EXERCISE TASKS:
• a. Copy the Taiwan article from "The second of" to "Defense of Democracies.", swapping "foggy" for "murky".
• b. Extend the news article about Trump and Taiwan past its last sentence.

---------- DOCUMENT SECTION

ABOARD AIR FORCE ONE (AP) — President Donald Trump on Friday indicated that he may still speak with Taiwan’s President Lai Ching-te — even after China has publicly urged him not to directly engage with the leader of the self-ruled island that Beijing claims as its own.

Trump first raised the idea last month on his way back from meeting President Xi Jinping in Beijing, saying that he intended to speak directly with Lai as he weighs whether to go ahead with a $14 billion arms sale for Taipei that Congress approved earlier this year.

The U.S. president on Friday suggested that a call with the Taiwanese leader is still in play. “I’ll always talk to him,” Trump told reporters when asked if he still intended on calling Lai.

Such a call would mark the first direct dialogue between sitting American and Taiwanese presidents in many decades, and Beijing has discouraged Trump against such an engagement.

The Chinese embassy in Washington in a statement to the Associated Press this week said that kind of phone call could undermine progress in the delicate U.S.-China relationship and urged the Republican administration to “handle the Taiwan question with utmost prudence” and “avoid sending wrong signals” to officials in the democratically run island that China views as a breakaway province.

Trump raised China’s ire when he took a congratulatory call from Taiwan’s then-President Tsai Ing-wen after winning the 2016 presidential election but before taking office.

Trump has raised the idea of a direct engagement with Lai even as he’s been more circumspect about whether he’ll move forward with a major arms package for Taiwan after hearing concerns about it from Xi in Beijing. Congress greenlit the arms deal in January but it still needs Trump’s approval,

The president said last month he sees arms sales with Taiwan as a “negotiating chip” in the administration’s approach to Pacific policy.

At last month’s Beijing summit, Xi warned Trump that the “Taiwan question” is the most important issue in ties between China and the U.S., and that the two nations will “have clashes and even conflicts” without proper handling of the matter, according to Chinese officials.

Trump’s discussion with Xi about the arms sales to Taiwan seemed out of step with the U.S. policy principles known as the Six Assurances. The nonbinding principles, formulated in 1982 under President Ronald Reagan, have helped guide the U.S. relationship with Taipei, according to analysts.

The second of the Six Assurances states that the U.S. “did not agree to consult with the People’s Republic of China on arms sales to Taiwan.”

Secretary of State Marco Rubio during a series of congressional hearings earlier this week said that the United States’ Taiwan policy has not changed.

But Trump’s rhetoric has added a more foggy dynamic to the U.S.-Taiwan relationship, said Craig Singleton, a China expert at the Foundation for Defense of Democracies.

--------------------
---------- ENTRIES SUPPLIED

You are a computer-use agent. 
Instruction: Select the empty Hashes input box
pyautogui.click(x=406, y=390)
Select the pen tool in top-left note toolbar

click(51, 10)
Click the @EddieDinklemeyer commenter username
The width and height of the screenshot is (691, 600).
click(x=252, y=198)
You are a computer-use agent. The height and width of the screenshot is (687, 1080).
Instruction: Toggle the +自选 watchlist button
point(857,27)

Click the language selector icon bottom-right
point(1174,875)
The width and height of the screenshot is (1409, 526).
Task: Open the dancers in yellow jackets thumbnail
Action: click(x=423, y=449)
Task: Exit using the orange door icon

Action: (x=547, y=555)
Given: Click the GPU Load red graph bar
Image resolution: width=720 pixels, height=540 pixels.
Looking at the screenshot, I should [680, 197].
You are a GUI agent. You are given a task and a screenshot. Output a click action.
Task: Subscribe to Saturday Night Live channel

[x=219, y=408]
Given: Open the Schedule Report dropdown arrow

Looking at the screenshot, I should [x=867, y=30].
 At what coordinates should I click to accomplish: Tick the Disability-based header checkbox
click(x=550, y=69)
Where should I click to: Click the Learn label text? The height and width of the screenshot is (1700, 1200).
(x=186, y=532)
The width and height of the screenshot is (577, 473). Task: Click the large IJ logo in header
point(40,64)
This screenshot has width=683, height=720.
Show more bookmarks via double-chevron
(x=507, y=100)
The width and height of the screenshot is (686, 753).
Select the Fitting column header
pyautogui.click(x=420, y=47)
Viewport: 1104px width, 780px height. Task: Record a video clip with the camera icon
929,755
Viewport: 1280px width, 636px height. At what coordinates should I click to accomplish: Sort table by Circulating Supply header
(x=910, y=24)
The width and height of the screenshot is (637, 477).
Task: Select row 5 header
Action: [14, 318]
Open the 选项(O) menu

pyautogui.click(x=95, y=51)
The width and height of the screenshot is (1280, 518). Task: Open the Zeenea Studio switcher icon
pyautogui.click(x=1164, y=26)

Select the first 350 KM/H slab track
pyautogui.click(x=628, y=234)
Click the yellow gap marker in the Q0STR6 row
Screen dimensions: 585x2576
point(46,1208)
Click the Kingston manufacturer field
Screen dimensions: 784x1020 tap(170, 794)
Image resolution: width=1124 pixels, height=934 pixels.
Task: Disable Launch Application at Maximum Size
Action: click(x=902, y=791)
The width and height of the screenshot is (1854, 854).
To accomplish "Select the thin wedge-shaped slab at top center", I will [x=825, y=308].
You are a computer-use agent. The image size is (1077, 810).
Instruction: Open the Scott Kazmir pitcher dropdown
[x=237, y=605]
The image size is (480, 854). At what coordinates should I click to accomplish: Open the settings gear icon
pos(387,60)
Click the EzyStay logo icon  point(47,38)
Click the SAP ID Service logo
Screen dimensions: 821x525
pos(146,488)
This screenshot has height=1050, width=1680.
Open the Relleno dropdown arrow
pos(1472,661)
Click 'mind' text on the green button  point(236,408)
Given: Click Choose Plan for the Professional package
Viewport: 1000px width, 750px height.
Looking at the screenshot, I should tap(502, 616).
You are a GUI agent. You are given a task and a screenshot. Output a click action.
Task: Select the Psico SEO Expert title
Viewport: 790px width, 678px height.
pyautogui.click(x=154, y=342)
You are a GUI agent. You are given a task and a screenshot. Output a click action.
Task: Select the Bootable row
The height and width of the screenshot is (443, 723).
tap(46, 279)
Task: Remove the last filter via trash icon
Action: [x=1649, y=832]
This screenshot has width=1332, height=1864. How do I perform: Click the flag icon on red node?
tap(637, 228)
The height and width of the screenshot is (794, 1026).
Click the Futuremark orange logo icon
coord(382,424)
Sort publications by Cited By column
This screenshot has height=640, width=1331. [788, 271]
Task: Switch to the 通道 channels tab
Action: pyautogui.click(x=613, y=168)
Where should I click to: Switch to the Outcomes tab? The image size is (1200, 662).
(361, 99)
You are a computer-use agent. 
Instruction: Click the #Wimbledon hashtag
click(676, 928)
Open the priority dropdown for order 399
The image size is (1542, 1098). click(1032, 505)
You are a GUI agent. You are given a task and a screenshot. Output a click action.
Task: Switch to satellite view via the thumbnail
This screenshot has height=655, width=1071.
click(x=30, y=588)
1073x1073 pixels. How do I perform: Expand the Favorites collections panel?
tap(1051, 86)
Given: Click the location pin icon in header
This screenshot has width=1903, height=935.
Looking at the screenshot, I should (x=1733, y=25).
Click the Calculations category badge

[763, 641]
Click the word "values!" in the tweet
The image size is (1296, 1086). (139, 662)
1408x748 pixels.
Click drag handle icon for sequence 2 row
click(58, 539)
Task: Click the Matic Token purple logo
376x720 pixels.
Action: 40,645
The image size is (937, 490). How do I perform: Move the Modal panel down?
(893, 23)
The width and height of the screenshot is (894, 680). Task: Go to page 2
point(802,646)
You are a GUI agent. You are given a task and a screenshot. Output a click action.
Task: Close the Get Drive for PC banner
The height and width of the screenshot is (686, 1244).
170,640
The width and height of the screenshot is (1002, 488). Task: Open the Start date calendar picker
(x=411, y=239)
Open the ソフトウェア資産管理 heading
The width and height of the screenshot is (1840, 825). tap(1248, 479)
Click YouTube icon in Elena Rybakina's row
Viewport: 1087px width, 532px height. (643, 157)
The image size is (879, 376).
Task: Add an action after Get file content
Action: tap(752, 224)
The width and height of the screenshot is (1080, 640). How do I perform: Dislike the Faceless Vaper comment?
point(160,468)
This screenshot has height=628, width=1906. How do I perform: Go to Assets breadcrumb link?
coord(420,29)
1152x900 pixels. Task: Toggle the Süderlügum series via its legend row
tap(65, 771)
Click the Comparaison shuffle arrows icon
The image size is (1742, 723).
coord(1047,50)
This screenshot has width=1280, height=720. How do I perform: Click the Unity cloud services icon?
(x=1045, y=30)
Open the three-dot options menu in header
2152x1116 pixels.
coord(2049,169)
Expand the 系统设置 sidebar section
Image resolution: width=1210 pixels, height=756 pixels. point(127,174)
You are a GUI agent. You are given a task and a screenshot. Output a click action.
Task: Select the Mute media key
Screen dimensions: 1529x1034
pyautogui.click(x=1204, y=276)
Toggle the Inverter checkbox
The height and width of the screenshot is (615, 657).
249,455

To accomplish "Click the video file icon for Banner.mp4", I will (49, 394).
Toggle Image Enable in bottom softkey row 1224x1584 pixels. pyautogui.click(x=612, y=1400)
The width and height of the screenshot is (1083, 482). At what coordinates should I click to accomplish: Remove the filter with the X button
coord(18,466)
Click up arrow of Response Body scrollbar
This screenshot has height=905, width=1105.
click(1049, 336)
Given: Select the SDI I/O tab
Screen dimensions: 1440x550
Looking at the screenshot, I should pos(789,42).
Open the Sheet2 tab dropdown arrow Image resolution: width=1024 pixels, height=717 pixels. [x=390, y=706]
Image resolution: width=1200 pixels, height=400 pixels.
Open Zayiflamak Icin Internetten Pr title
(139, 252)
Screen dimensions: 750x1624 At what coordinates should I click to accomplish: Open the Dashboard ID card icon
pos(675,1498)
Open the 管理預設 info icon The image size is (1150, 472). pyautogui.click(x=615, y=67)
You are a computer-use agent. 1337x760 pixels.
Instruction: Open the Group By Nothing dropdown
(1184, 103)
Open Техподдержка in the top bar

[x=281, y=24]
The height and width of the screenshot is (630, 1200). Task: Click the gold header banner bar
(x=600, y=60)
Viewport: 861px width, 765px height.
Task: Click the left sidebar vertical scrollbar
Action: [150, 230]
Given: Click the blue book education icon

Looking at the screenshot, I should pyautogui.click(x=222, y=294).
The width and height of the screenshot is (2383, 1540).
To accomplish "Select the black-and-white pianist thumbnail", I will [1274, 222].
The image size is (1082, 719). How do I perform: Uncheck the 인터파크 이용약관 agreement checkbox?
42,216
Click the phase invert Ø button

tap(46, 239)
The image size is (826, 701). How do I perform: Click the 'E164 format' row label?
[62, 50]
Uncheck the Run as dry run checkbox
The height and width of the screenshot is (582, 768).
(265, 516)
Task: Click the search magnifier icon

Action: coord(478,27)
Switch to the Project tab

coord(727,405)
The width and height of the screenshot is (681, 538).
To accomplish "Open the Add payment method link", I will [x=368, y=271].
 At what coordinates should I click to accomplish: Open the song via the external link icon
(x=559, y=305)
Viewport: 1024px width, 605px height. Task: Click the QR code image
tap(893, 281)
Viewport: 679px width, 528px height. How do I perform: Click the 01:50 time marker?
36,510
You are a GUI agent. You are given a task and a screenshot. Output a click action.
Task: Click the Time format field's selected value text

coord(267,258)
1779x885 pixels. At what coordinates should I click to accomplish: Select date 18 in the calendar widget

--------------------

OUTPUTS BY TASK:
• a.
The second of the Six Assurances states that the U.S. “did not agree to consult with the People’s Republic of China on arms sales to Taiwan.”

Secretary of State Marco Rubio during a series of congressional hearings earlier this week said that the United States’ Taiwan policy has not changed.

But Trump’s rhetoric has added a more murky dynamic to the U.S.-Taiwan relationship, said Craig Singleton, a China expert at the Foundation for Defense of Democracies.

• b.
“Trump’s comments about Taiwan arms sales as a negotiating chip, combined with uncertainty around a possible Lai call, have created more ambiguity than Taipei would like,” Singleton said. “The real test is not the rhetoric. It is whether the pending arms package moves, and on what timeline.”

If the call were to happen, Lai has said he would emphasize to Trump that peace and stability in the Taiwan Strait are crucial for global security, and make the case that China was acting as the “destroyer” of the strait’s peace.

Lai said he also would tell Trump that Taiwan’s increasing defense budget was a response to threats, and purchases of U.S. arms would be an essential means to safeguard the strait’s stability.

In 1979, Washington ended diplomatic ties with Taiwan as part of recognizing the People’s Republic of China, and the Chinese have reacted strongly after other engagements by senior U.S. leaders with Taiwan’s leadership.

After an August 2022 visit to Taipei by then House Speaker Nancy Pelosi and five other Democratic lawmakers, China responded with large-scale military exercises that included launching short-range ballistic missiles over the island.

The United States, under the “One China” policy, recognizes the Chinese position that Taiwan is part of China, while still allowing for informal U.S. relations with the self-governing island.

At the same time, the U.S. has long agreed to ensure Taipei has the resources to defend itself though Washington has remained ambiguous about how far it will go militarily to counter Beijing should it decide to take Taiwan by force.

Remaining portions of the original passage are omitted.